Social Engineering to the extreme: the Cambridge Analytica case

Written by Davide Andreoletti, SUPSI and Enrico Frumento, CEFRIEL

In our post about Privacy Issues in Social Media, we highlighted how our data-driven world is built on the acceptance of a compromise: the value of services offered over the Internet comes at the price of users’ privacy. In fact, the more it is known about users, the higher will be the quality of the offered services. As an example, let us think how much valuable can be a service that suggests the most attended events within a given area. The more users make their location available to the service engine, the more attractive and valuable the service itself will become. Without users allowing to expose this information, that not few people consider a sensitive one, the service inevitably performs poorly.

Online Social Networks have turn to be revolutionary platforms also because of their role of intermediary between users and third business-oriented parties. Such entities perform analysis over users’ data in order to run business campaigns and, in exchange, foster the economy growth of the Social Network itself, thus contributing to realize one of the initial dreams of Internet pioneers: develop a digital network where information are freely accessible for the welfare and the economic growth of the entire society.

Not surprisingly, however, data analysis might be easily misused, for instance by exploiting the detailed information about users toward morally-questionable objectives (e.g., tailored persuasion techniques, for which we refer to another post of this blog). In addition, once disclosed to the acquiring party, data are not anymore in possession of the Social Network and, as such, might be illicitly forwarded to other parties.
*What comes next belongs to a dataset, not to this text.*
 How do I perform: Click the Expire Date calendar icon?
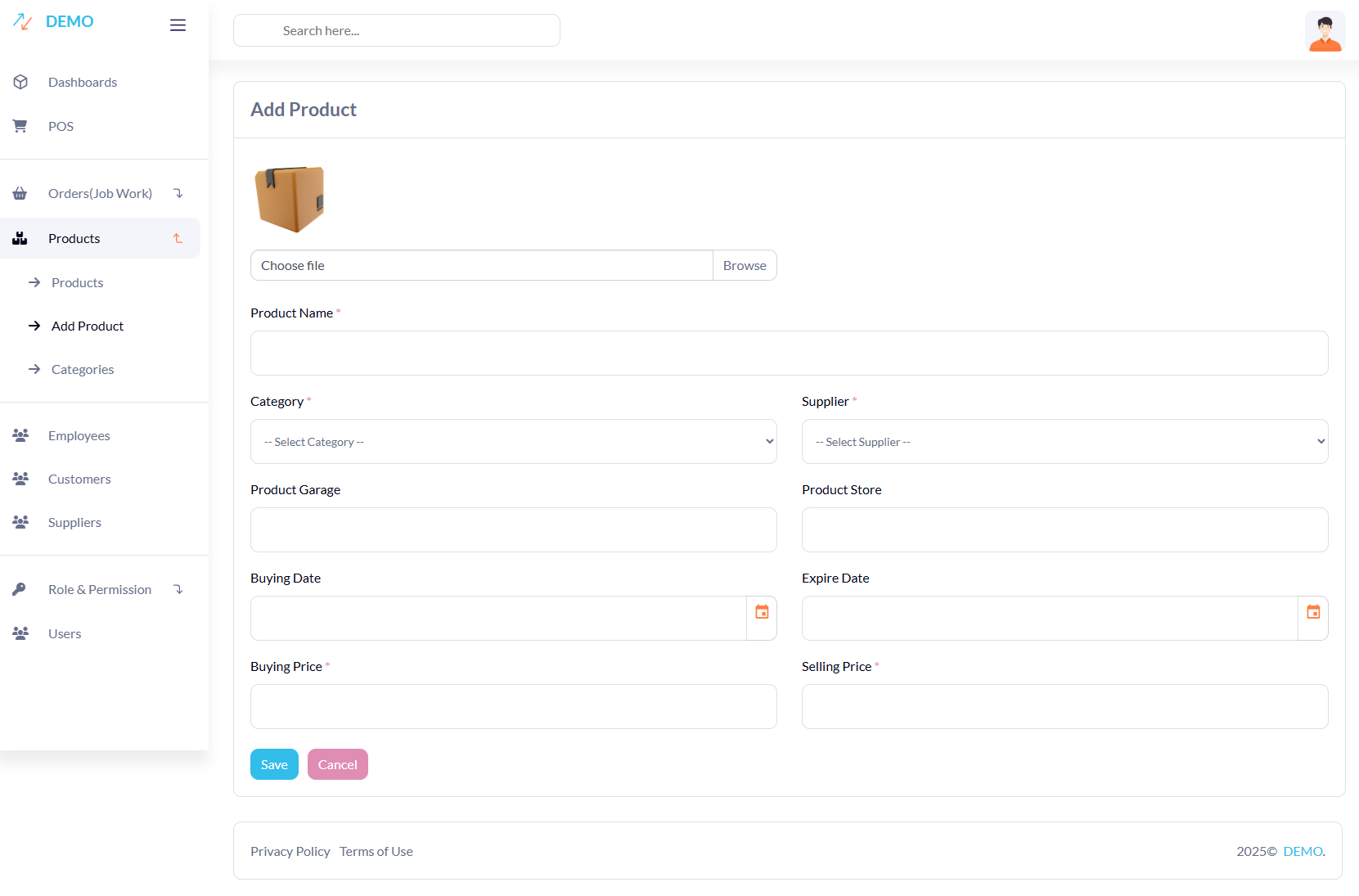tap(1313, 612)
Given this scenario, we try to briefly explain what are the current capabilities and consequences of such capillary data production and analysis, that is, how much can be done starting from our digital shadow[1]?

Nowadays, the combination of psychology and data analysis is so powerful that 70 likes on Facebook are enough to infer more about a users’ personality than what their friends know about him; 300 likes are enough to know that user more than his partner[2]. Hence, Online Social Networks are such privacy-invasive that there is almost a coincidence between the daily life of a person and his digital shadow. Artificial Intelligence techniques are the today’s state of the art in many data analysis tasks and, whilst already performing excellently, their growth is not expected to stop.
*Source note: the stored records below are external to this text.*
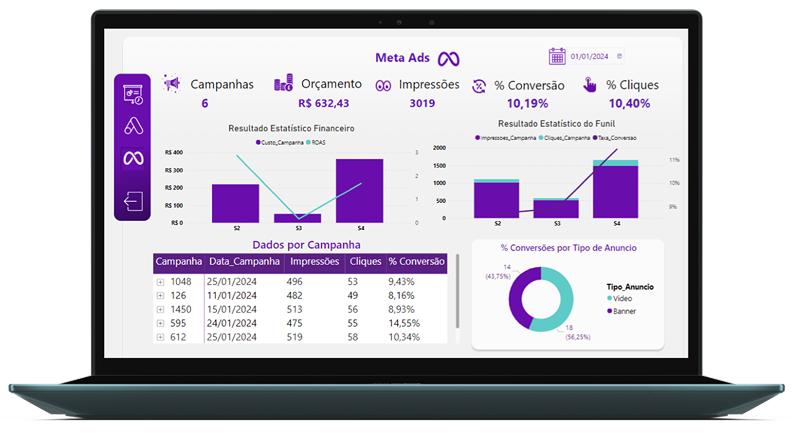Click the pointing hand icon by % Cliques
The width and height of the screenshot is (800, 433).
[591, 85]
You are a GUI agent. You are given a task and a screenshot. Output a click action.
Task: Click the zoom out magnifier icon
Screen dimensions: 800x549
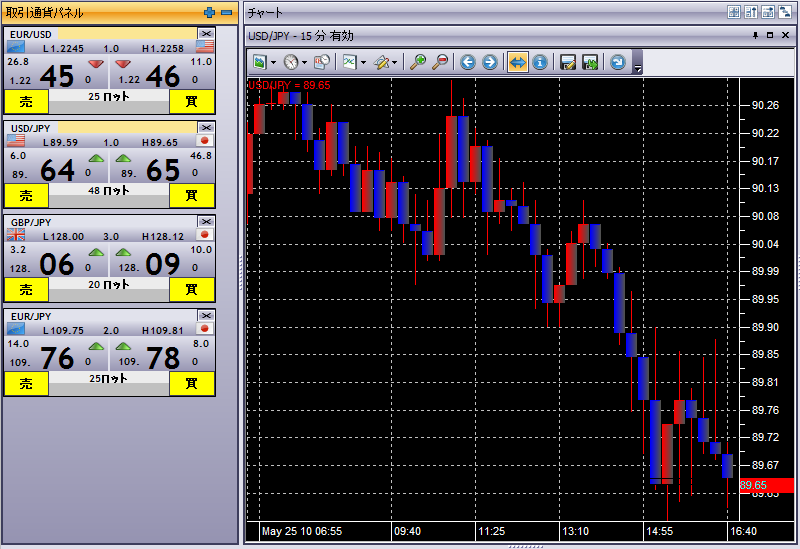[x=440, y=62]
Considering that the Internet is widespread at any level of our lives, with the Online Social Networks acting as a giant magnifying lens on the society, and being particularly suitable to foster the political discussions, the inferences performed on our data should raise serious concerns. Data can be used to easily profile users, to come in contact with them in a very tailored fashion, and, consequently, leveraged to induce them doing something they would not do in their own. To perform social engineering to the extreme, precisely. The more is known about users, the easier is also to employ persuasion techniques to propose them exactly what they like, or are scared of, thus opening the doors for a plague of our time: the widespread diffusion of fake news, which, in turn, have detrimental effects on the democracy of a country. In fact, a group of attackers with sufficient available resources can spread misconceptions and fake news on a global scale to influence the results of huge events by hacking the voters (which ironically has the same effect of vote rigging!).
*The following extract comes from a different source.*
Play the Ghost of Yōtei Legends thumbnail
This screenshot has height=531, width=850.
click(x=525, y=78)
Very recently, the case of an alleged misuse of data carried out by a company operating in the marketing sector, named Cambridge Analytica, came under the spotlight of the media. It is a case worth discussing because it embodies much of the issues described throughout this post. First of all, some details about the fact: Cambridge Analytica is accused to have been involved in an illicit sharing of data with Aleksandr Kogan, a researcher who developed a Facebook-based application to gather information about users’ personalities. Before 2014, Facebook’s rules about data sharing were not as much strict as they are now. Specifically, a user allowing to disclose some of his data, had also the capability to reveal pieces of his friends’ information. In this way, from the 270K users who deliberately shared their data with the application, it had been possible to profile up to 50 million American electors. With such information in hands, Cambridge Analytica is accused to have performed micro-targeting campaigns to favour the election of Donald Trump, by employing unscrupulous means, such as the spread of fake news to create a significant shift in public opinion.

However, it is anyway important to underline that the problem was not the collection of data per-se, but their abuse to perform illicit deception campaigns on a large scale. For example, among the fair and good usage of such types of data we can quote the experience of Duolingo, the famous app for mobile terminals for training course in foreign languages.

In an event in March 2016: “Big Data and the Ambivalence of Freedom to Irrationality”, Viktor Mayer-Schönberger told that more than 10 million people learn foreign languages with Duolingo every day. By collecting this vast amount of data, Duolingo was able to identify patterns of people learning languages. One of the findings was that Spanish native speakers learn English in the wrong way. They learn English quite well up to a certain lesson – a certain grammatical phenomenon – and then they drop out and quit the language course (A disproportionately large number of people). With the restructuring of the course - this special lesson was shifted further back in the course - the success rate went up. This approach illustrates that big data changes patterns of thinking and approaches. Instead of making a hypothesis and substantiating or disproving it, the researchers search for patterns in the data that show an indication of a certain phenomenon that one would probably not recognize it in this way through the traditional approach[3].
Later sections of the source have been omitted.